--- What is being asked ---
Set down the entries below exactly as written.

[Data section Boundary: Start]

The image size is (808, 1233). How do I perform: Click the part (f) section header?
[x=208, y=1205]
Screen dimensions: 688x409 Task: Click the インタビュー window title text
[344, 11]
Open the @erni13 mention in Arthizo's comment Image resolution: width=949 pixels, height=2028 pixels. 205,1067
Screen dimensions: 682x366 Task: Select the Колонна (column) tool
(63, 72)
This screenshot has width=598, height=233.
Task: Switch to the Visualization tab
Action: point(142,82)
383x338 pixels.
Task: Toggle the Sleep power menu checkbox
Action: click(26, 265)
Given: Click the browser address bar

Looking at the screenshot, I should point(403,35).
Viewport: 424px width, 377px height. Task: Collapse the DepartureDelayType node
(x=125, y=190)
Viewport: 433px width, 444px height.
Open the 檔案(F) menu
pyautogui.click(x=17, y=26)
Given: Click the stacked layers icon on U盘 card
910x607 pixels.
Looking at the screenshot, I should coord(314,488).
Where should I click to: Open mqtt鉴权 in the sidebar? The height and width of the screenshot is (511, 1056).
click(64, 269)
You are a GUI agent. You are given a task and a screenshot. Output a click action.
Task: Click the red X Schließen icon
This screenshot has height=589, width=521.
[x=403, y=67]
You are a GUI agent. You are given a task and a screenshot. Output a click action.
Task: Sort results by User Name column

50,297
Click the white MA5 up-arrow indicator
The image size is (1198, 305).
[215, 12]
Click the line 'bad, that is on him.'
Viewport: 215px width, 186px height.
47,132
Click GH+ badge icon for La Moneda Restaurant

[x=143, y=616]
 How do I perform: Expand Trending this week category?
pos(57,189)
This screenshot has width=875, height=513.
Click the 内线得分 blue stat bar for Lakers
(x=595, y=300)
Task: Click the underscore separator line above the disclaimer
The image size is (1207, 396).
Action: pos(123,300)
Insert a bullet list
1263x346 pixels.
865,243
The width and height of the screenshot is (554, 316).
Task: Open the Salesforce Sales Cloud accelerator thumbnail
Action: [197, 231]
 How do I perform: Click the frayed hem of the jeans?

[Data section Boundary: End]

--- Task answer ---
The image size is (808, 1233). How do I perform: Click the part (f) section header?
[x=208, y=1205]
Screen dimensions: 688x409 Task: Click the インタビュー window title text
[344, 11]
Open the @erni13 mention in Arthizo's comment Image resolution: width=949 pixels, height=2028 pixels. 205,1067
Screen dimensions: 682x366 Task: Select the Колонна (column) tool
(63, 72)
This screenshot has width=598, height=233.
Task: Switch to the Visualization tab
Action: point(142,82)
383x338 pixels.
Task: Toggle the Sleep power menu checkbox
Action: click(26, 265)
Given: Click the browser address bar

Looking at the screenshot, I should point(403,35).
Viewport: 424px width, 377px height. Task: Collapse the DepartureDelayType node
(x=125, y=190)
Viewport: 433px width, 444px height.
Open the 檔案(F) menu
pyautogui.click(x=17, y=26)
Given: Click the stacked layers icon on U盘 card
910x607 pixels.
Looking at the screenshot, I should coord(314,488).
Where should I click to: Open mqtt鉴权 in the sidebar? The height and width of the screenshot is (511, 1056).
click(64, 269)
You are a GUI agent. You are given a task and a screenshot. Output a click action.
Task: Click the red X Schließen icon
This screenshot has height=589, width=521.
[x=403, y=67]
You are a GUI agent. You are given a task and a screenshot. Output a click action.
Task: Sort results by User Name column

50,297
Click the white MA5 up-arrow indicator
The image size is (1198, 305).
[215, 12]
Click the line 'bad, that is on him.'
Viewport: 215px width, 186px height.
47,132
Click GH+ badge icon for La Moneda Restaurant

[x=143, y=616]
 How do I perform: Expand Trending this week category?
pos(57,189)
This screenshot has width=875, height=513.
Click the 内线得分 blue stat bar for Lakers
(x=595, y=300)
Task: Click the underscore separator line above the disclaimer
The image size is (1207, 396).
Action: pos(123,300)
Insert a bullet list
1263x346 pixels.
865,243
The width and height of the screenshot is (554, 316).
Task: Open the Salesforce Sales Cloud accelerator thumbnail
Action: [197, 231]
 How do I perform: Click the frayed hem of the jeans?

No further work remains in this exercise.